El Gobierno presionó mi salida de la Procuraduría: Alejandro Ordóñez

El saliente jefe del Ministerio Público aseguró que sus posiciones sobre el tema del plebiscito causaron malestar en el poder Ejecutivo.

@PGN_Col

“Aspiro que este sea mi último día como Procurador”. Para Alejandro Ordóñez Maldonado existe evidencia suficiente para inferir que la decisión de anular su reelección como jefe del Ministerio Público fue por el Gobierno puesto que no le convenían los cuestionamientos que estaba haciendo a los acuerdos firmados con la guerrilla de las Farc en La Habana (Cuba).

Para el saliente jefe del órgano de control disciplinario al Gobierno “le interesaba su salida” de la Procuraduría General. De esto existen distintos registros de la molestia que estaban generando las observaciones hechas al acuerdo final y su posición de control frente a las campañas de publicidad y promoción en el tema del plebiscito convocado por Juan Manuel Santos el próximo 2 de octubre.

“¿Acaso el presidente públicamente no solicitó al Consejo de Estado premura para proferir decisión frente a mi elección? ¿Acaso el señor ‘Iván Márquez’ y los miembros plenipotenciarios en La Habana lo manifestaron reiteradamente? ¿Acaso el señor presidente no dijo que se había hecho justicia?”, aseguró Ordóñez Maldonado en entrevista con la WRadio.

En su concepto el Gobierno no ha tenido “empacho” en manifestar su alegría frente a la decisión tomada por el Consejo de Estado. “De eso no hay la menor duda (…) ¿Acaso el presidente triunfalistamente no ha manifestado a los alcaldes que ya no se encuentra el que molesta? ¿Acaso el presidente no ha pedido a los juzgados públicos no acatar a los organismos de control?”.

“Hay un mar de pruebas que demuestran que el Gobierno estaba interesado, que lo pidió. Ni siquiera tuvo el pudor y el recato de hacerlo subrepticiamente sino que lo sentó previamente con meses de anterioridad. Lo mismo la parte de La Habana que en numerosos comunicados y mensajes de twitter lo han manifestado”, señaló.

Para Ordóñez Maldonado desde las altas esferas del Gobierno se ha indicado en repetidas oportunidades que no exista un control frente a todo el tema plebiscitario, por lo que se ha liderado una especie de “rebelión contra la institucionalidad y el control”.

La decisión   

El Procurador General calificó la decisión tomada el pasado 7 de octubre como un atentado en contra de la “seguridad jurídica” puesto que se ignoró la jurisprudencia de lo contencioso administrativo frente a este tipo de situaciones. “Es una decisión inédita, que está plagada de constricciones, fue unan modificó la interpretación del artículo 126 de la Constitucional”.

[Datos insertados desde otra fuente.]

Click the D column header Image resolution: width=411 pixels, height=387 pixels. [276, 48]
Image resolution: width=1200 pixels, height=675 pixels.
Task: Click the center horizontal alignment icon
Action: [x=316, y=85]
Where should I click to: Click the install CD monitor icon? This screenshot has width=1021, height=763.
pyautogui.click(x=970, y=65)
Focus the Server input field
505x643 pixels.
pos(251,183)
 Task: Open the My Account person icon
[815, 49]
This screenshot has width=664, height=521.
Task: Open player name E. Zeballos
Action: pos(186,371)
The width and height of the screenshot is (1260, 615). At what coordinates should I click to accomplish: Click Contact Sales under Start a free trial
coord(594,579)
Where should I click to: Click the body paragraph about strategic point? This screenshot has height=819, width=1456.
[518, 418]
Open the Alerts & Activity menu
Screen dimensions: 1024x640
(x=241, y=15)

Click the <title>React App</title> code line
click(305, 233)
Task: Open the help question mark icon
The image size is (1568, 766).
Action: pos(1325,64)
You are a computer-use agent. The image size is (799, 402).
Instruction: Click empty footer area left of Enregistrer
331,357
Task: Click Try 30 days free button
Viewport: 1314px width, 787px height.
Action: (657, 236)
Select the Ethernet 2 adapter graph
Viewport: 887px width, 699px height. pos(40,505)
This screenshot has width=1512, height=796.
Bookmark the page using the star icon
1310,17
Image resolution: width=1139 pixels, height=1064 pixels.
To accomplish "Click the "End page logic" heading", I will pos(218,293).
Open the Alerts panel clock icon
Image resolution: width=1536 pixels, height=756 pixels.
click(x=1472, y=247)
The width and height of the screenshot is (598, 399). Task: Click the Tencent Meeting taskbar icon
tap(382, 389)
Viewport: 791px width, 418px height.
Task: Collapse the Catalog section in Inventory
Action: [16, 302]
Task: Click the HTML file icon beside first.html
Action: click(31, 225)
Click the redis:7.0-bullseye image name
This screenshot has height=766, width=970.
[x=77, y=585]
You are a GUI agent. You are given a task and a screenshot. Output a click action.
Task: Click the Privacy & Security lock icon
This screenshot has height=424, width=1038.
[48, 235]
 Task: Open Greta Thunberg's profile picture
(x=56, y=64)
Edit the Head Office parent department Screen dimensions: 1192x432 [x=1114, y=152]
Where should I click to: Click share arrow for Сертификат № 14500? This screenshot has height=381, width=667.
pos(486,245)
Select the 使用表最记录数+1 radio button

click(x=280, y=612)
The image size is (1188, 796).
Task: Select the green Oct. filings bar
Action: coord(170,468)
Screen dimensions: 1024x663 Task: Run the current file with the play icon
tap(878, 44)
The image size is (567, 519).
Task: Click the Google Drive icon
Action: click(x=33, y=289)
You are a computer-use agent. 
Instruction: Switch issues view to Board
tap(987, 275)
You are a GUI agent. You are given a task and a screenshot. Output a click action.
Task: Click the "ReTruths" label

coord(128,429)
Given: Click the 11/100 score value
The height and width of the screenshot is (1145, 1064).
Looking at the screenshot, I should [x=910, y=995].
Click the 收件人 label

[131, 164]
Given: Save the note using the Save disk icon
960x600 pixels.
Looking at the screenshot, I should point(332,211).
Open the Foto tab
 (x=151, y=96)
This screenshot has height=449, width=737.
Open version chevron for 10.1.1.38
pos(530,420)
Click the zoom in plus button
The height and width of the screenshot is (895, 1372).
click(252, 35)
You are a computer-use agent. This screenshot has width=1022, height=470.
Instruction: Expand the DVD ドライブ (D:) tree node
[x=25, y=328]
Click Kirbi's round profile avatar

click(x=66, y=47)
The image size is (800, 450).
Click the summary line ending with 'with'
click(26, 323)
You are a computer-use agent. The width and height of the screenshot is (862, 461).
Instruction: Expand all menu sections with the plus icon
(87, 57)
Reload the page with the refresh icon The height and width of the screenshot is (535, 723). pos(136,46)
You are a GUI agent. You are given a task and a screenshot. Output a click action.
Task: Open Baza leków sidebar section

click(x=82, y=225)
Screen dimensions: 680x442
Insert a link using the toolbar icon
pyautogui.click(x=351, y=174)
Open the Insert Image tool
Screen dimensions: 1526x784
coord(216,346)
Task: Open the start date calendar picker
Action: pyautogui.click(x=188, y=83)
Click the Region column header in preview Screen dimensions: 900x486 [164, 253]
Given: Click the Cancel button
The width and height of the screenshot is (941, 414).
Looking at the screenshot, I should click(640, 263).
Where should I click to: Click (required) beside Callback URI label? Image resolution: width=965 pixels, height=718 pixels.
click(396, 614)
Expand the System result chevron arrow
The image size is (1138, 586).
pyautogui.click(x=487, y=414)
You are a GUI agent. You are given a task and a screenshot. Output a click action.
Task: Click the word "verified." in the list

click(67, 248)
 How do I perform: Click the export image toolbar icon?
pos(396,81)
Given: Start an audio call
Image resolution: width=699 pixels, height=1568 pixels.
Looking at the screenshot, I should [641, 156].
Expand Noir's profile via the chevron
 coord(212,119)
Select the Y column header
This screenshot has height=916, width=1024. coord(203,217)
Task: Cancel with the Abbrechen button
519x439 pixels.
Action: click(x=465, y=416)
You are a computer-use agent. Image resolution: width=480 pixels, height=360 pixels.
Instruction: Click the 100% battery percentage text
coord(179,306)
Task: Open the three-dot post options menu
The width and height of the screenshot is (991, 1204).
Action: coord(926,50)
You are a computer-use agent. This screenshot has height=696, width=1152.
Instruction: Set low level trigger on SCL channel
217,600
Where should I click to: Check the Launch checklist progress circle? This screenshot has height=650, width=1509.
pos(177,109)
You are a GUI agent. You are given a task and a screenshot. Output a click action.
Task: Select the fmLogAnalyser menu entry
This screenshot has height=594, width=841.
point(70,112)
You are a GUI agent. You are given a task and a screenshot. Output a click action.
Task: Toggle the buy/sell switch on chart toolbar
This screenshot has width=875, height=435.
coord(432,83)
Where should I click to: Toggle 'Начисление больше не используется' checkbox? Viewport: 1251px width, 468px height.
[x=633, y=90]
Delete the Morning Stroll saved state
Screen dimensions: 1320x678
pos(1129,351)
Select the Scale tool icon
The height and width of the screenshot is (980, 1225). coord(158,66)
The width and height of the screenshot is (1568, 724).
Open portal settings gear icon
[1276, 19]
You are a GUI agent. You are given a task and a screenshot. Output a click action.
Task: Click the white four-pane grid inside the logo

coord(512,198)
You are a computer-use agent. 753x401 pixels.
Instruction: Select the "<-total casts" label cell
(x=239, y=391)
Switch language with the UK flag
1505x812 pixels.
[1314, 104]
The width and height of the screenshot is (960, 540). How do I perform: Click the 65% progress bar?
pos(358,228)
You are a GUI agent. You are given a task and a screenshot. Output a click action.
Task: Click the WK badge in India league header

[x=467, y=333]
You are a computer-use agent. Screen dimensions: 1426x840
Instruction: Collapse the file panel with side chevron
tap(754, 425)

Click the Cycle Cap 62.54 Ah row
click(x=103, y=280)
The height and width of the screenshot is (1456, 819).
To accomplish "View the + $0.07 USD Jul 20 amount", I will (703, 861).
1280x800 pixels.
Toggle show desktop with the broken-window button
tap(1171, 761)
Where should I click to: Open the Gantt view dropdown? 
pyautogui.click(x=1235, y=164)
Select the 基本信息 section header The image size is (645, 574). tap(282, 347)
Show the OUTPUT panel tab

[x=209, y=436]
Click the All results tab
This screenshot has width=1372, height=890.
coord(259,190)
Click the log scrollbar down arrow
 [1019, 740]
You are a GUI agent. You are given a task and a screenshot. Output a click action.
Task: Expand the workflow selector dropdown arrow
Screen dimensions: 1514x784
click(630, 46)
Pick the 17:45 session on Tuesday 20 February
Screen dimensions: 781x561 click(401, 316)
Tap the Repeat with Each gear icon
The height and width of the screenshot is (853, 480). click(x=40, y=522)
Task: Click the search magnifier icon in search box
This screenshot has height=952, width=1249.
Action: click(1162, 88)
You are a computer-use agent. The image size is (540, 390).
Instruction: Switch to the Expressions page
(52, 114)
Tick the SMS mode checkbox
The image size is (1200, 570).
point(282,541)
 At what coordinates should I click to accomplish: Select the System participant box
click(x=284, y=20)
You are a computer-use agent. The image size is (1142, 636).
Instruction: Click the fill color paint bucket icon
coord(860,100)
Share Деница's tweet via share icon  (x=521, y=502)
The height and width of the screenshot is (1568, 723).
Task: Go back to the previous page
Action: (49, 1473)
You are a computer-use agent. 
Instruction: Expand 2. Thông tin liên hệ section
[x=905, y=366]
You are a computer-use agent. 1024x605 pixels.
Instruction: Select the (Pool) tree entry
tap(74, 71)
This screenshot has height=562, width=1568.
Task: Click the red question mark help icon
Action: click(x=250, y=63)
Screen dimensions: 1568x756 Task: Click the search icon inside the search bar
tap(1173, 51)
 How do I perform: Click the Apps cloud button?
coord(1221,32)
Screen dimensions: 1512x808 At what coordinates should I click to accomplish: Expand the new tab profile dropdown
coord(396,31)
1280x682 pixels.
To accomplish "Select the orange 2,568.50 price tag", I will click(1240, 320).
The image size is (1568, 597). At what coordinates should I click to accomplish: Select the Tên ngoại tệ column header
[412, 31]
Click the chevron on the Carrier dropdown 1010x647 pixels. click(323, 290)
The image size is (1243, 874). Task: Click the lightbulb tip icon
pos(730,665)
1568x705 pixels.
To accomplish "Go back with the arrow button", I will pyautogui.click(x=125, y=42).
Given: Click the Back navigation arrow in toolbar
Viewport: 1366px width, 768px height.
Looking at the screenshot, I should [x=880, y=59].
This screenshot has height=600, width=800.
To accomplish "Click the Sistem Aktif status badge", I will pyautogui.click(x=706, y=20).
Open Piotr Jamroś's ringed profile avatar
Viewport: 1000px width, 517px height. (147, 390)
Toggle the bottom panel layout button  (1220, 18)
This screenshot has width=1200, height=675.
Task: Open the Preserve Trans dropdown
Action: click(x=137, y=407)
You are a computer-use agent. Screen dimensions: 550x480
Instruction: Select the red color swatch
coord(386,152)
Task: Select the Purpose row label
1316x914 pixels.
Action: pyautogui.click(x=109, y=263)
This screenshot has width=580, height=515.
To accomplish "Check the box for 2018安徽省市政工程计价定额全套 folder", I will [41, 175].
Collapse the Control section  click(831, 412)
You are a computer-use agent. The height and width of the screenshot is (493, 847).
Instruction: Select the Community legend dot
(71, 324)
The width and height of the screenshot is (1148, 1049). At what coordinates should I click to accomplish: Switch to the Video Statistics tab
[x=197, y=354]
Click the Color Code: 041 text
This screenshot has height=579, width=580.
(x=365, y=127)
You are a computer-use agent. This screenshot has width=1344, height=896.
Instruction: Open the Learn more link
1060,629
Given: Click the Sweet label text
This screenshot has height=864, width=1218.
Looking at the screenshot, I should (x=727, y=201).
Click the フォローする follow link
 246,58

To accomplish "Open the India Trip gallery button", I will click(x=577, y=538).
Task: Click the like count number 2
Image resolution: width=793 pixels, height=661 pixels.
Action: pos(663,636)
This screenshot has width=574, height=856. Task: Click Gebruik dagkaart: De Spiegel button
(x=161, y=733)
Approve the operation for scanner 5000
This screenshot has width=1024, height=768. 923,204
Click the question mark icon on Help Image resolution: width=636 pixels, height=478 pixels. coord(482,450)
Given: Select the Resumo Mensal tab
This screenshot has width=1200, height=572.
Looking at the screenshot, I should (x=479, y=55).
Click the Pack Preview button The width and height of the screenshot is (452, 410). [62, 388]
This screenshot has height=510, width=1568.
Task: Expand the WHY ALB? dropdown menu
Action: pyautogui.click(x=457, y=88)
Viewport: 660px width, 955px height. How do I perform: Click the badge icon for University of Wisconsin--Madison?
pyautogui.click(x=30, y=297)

Considera que esta decisión fue hecha a su medida puesto que se ignoraron todos los antecedentes y las normas que le dieron vía libre a presentar su nombre para aspirar a un segundo periodo consecutivo, para que la Sala Plena de la Corte Suprema lo postulara y la Plenaría del Senado lo eligiera. “Había una norma constitucional que le permitía, una interpretación histórica”.

“Se elaboró como un sastre elabora un vestido, una sentencia para Alejandro Ordóñez”, precisó en la entrevista radial. Llama la atención, señaló, que en la Sala en la que se postuló su nombre fueron rechazados los impedimentos que presentaron un grupo de magistrados por tener a familiares cercanos trabajando en la Procuraduría General”.

Tres años después, añadió, se cambió la interpretación de la ley y se le dio el carácter de retroactivo con el fin de anular su reelección. “En el debate ocho magistrados del Consejo de Estado manifestaron sus impedimentos puesto que tenían familiares trabajando en la Procuraduría, a seis o siete se le negaron sus impedimentos”.

Reconoció que en efecto se nombraron a dos funcionarios en la Procuraduría General a dos familiares de magistrados de la Corte Suprema de Justicia pero con “dos años de antelación” a presentar su postulación para repetir el cargo, resaltando que en ese momento la ley y la Constitución se lo permitían.

Debido a esto aseguró que uno de los ternados para reemplazarlo en su cargo estaría inmerso en una causal de inhabilidad, puesto que de ser elegido su elección podría ser anulada. “Los tres tienen los requisitos necesarios para el cargo”.